Die Ende letzten Jahres vorgelegten Empfehlungen sind in Fuhlsbüttel weitgehend umgesetzt, aber ob das ausreicht, wird sich erst zeigen. Überrascht bin ich allerdings schon, wenn gerade diejenigen, die noch bis vor Kurzem selbst in der Verantwortung standen, jetzt am lautesten nach Verbesserungen schreien.

(Beifall bei der SPD)

Die Neukonstruktion der Sicherungsverwahrung ist eine schwierige Aufgabe, die uns noch einige Zeit begleiten wird, und ich würde mich sehr freuen, wenn wir dabei im Interesse der Menschen in unserer Stadt gemeinsam an einem Strang ziehen. Wir werden als Hamburger Senat alles dafür tun, dass die Sicherheit der Bevölkerung dabei nicht zu kurz kommt. – Vielen Dank.

(Beifall bei der SPD)

(Senatorin Jana Schiedek)

Frau Schneider, Sie haben das Wort.

Meine Damen und Herren, Frau Präsidentin, Frau Senatorin! Es fällt mir auf, dass die SPD jetzt hauptsächlich über Maßnahmen hinsichtlich der Entlassung der Sicherheitsverwahrten spricht. Als Allererstes müssen wir aber die Vorgaben des Bundesverfassungsgerichts in Hamburg umsetzen und das ist Folgendes: Das Bundesverfassungsgericht verlangt Maßnahmen, die die Gefährlichkeit der Täter verringern, und zwar schon in der Strafhaft und dann natürlich erst recht in der Sicherungsverwahrung. Da habe ich Ihnen den Zustand geschildert und der ist wirklich beschämend, wenn die zwölf Sicherungsverwahrten, die in der JVA sitzen – also nicht die in der therapeutischen Anstalt –, keinerlei therapeutische Betreuung und Unterstützung haben. Sie hatten sie zum Teil über einen Zeitraum von mehreren Monaten oder auch von zwei bis drei Jahren in der Vergangenheit, aber wenn man vier bis neun Jahre in Sicherungsverwahrung sitzt und vorher vielleicht noch sieben Jahre in Haft, dann sind drei bis vier Jahre zur Delinquenzaufarbeitung natürlich nicht viel. Und dabei handelt es sich nicht um Maßnahmen, die zielgerichtet darauf sind, die Gefährlichkeit von Tätern zu verringern und ihnen zu helfen, ihre schweren sozialen Defizite aufzuarbeiten.

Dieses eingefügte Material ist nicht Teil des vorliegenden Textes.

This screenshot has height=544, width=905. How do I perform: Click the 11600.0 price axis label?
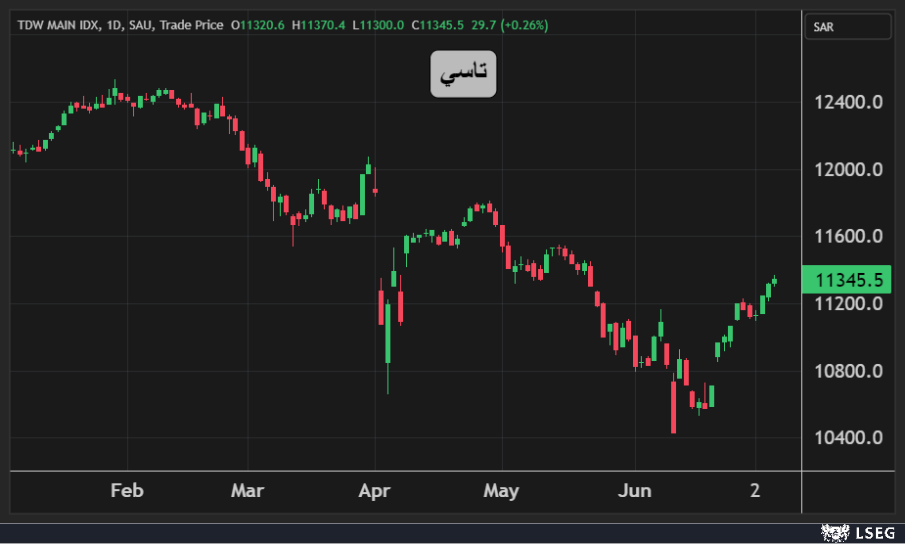[849, 237]
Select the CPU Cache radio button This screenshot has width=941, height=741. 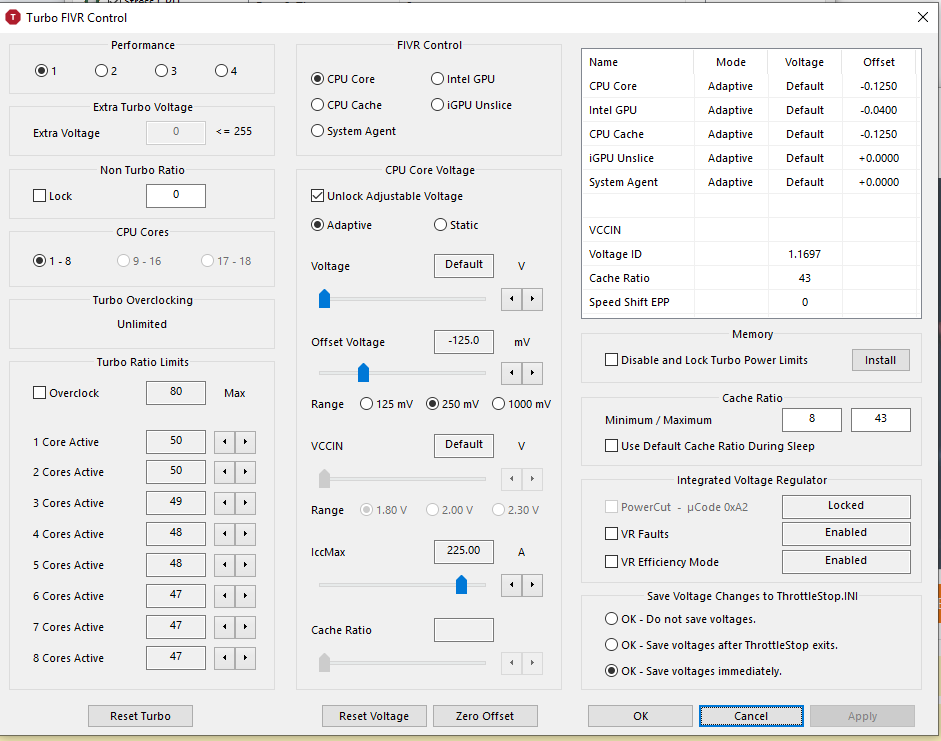pyautogui.click(x=318, y=105)
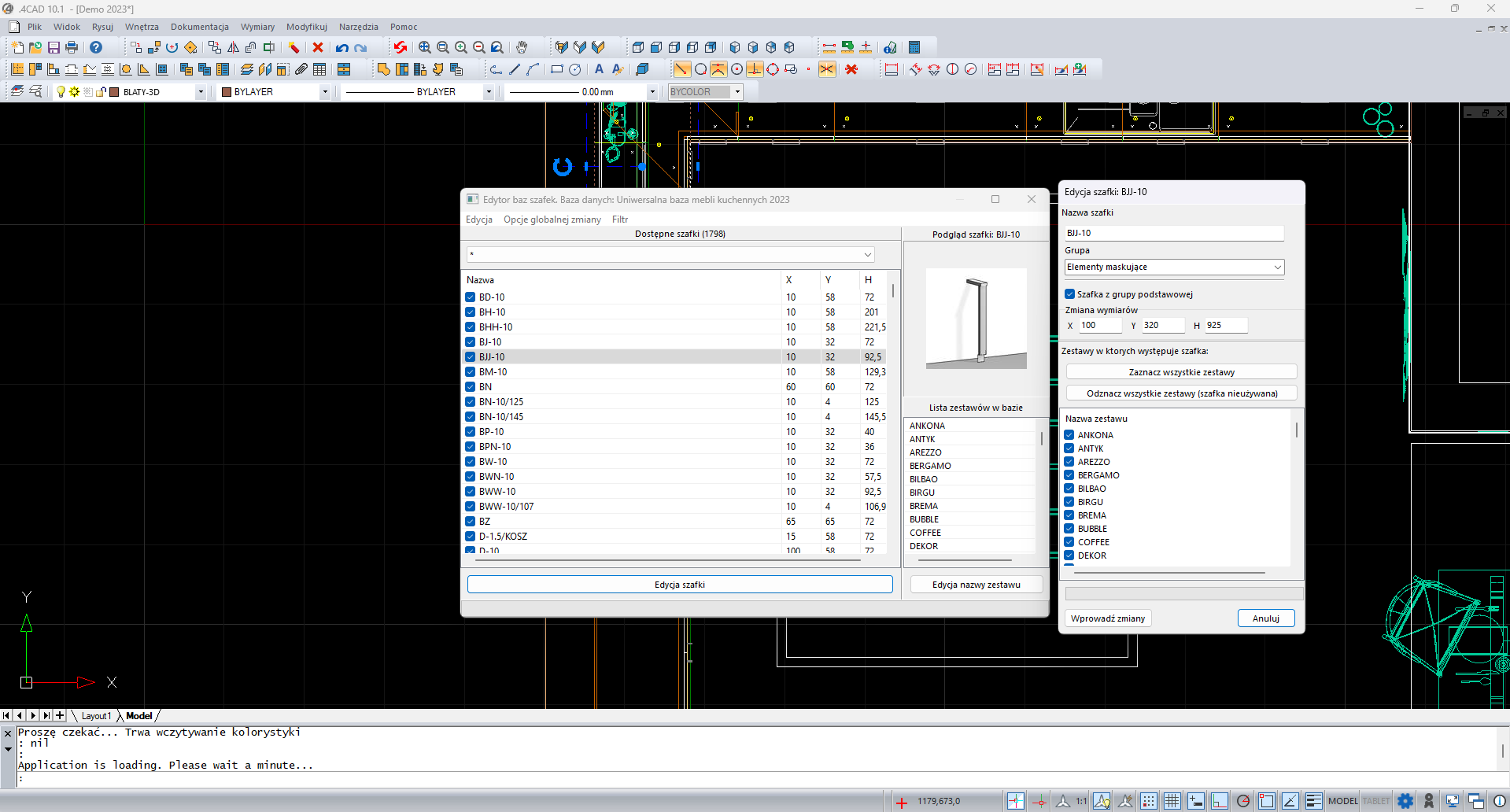Image resolution: width=1510 pixels, height=812 pixels.
Task: Toggle grid display in status bar
Action: point(1172,801)
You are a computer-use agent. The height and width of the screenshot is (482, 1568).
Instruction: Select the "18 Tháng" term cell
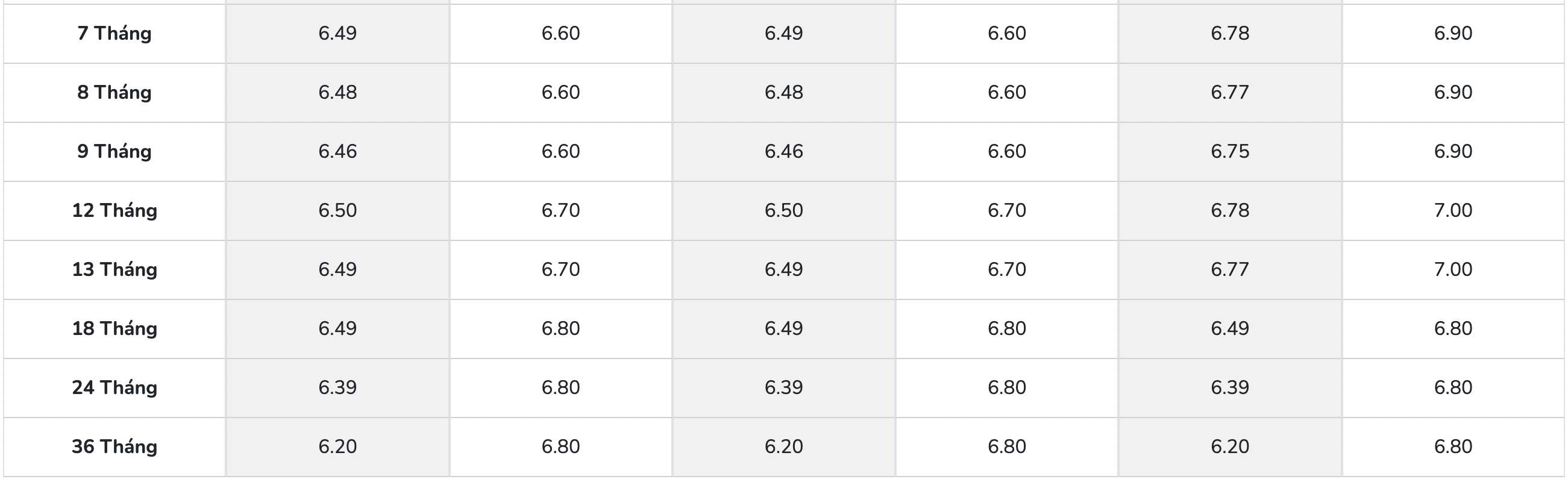click(114, 328)

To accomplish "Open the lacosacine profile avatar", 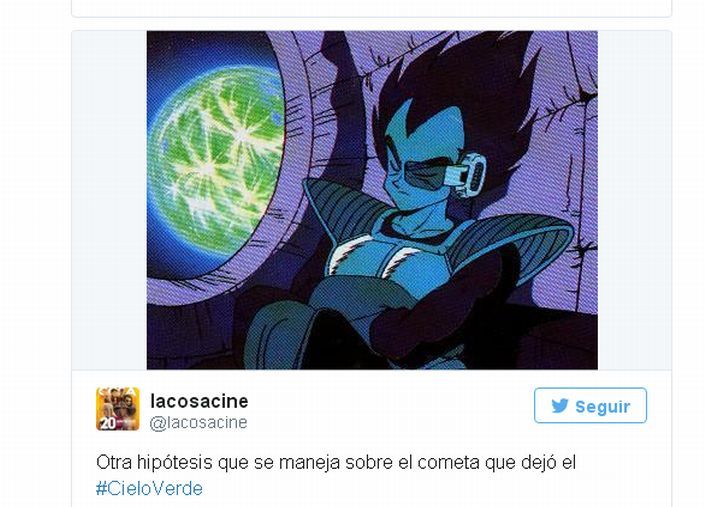I will [x=118, y=409].
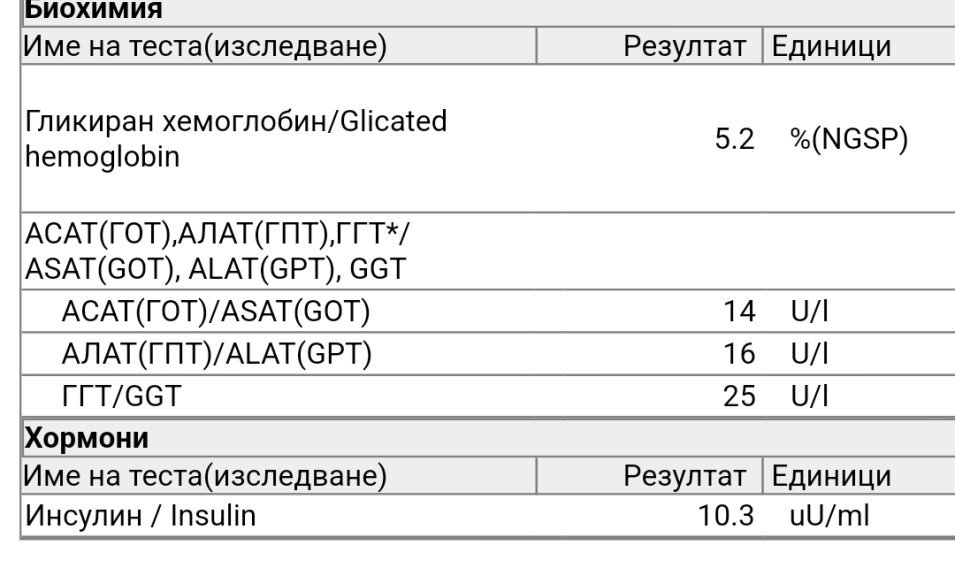Select the ГГТ/GGT row label

point(121,396)
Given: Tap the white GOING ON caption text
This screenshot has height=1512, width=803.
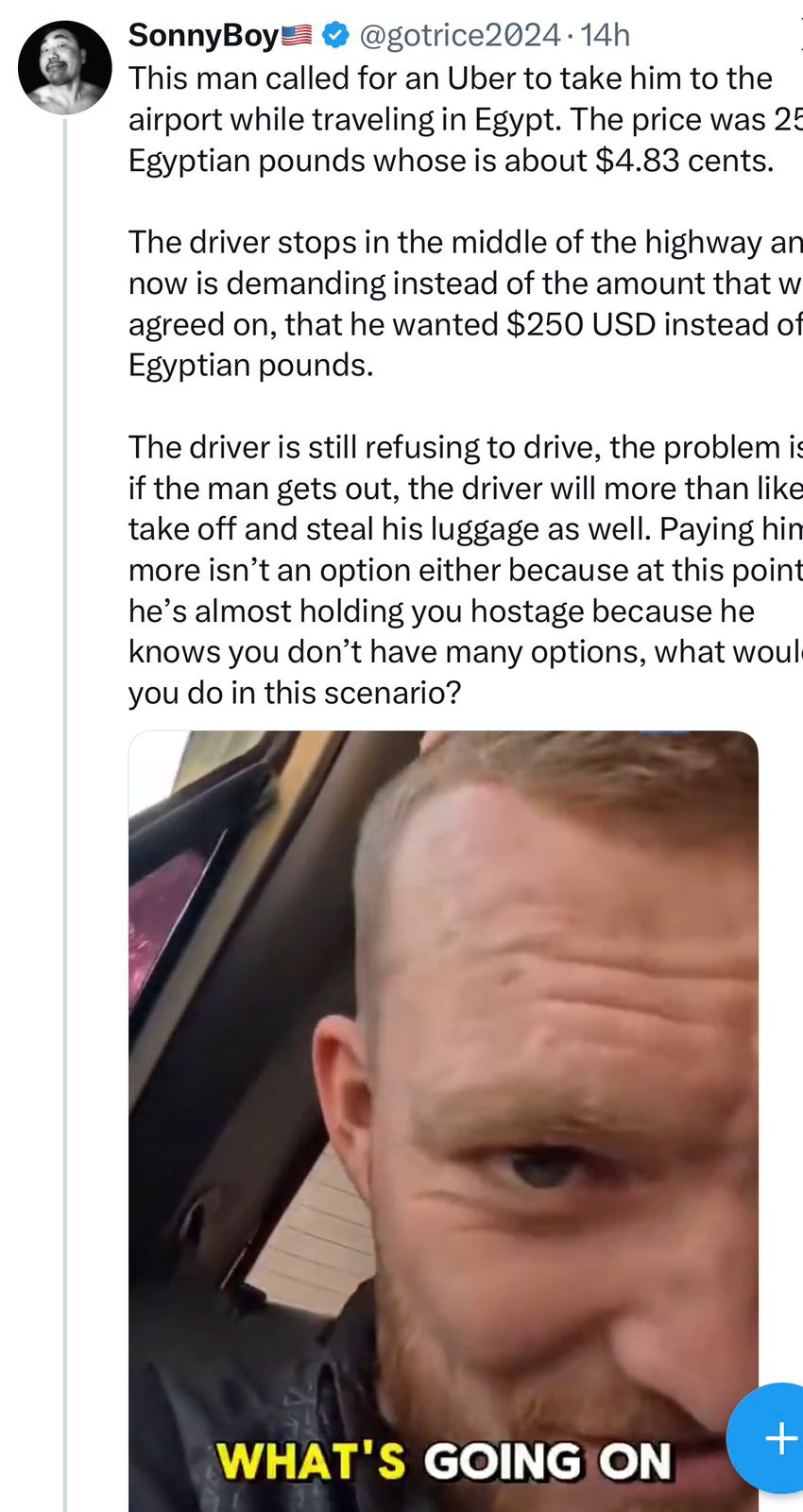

Die zweite Maßgabe des Bundesverfassungsgerichts ist, dass die Perspektive der Wiedererlangung der Freiheit die Praxis bestimmen muss. Ich skizziere das jetzt nur einmal anhand von solchen Randbereichen, wie die untergebracht sind. Ich habe nachgefragt und erfahren – das wussten wir auch schon vorher –, dass die Zellen ungefähr doppelt so groß sind wie die der Häftlinge in Strafhaft, und das ist auch ein echter Fortschritt. Wenn in Strafhaft die Durchschnittszelle 8,7 Quadratmeter groß ist, dann ist es natürlich gut, wenn die Sicherungsverwahrten 16,7 Quadratmeter haben, aber der Maßstab 8,7 Quadratmeter ist doch wenig. Das Abstandsgebot kann doch nicht so verwirklicht werden, dass es den Strafhaftgefangenen richtig schlecht geht und die Sicherungsverwahrten, was die Größe der Zelle angeht, halbwegs menschlich untergebracht sind.

Dann habe ich zum Beispiel gefragt, welche Gegenstände den Sicherungsverwahrten erlaubt sind, die den Strafhaftgefangenen nicht erlaubt sind. Da gibt es gar nichts. Ich habe eine lange Liste bekommen, das fängt mit Abreißkalender an und endet bei Z, was alles erlaubt ist, aber ob jetzt das Leben der Sicherungsverwahrten dem Leben in Freiheit zumindest nahekommt – obwohl, wenn Mauern drum herum sind, kommt es dem nie so richtig nahe –, darauf gibt es überhaupt keine Antwort. Das ist doch nicht in Ordnung.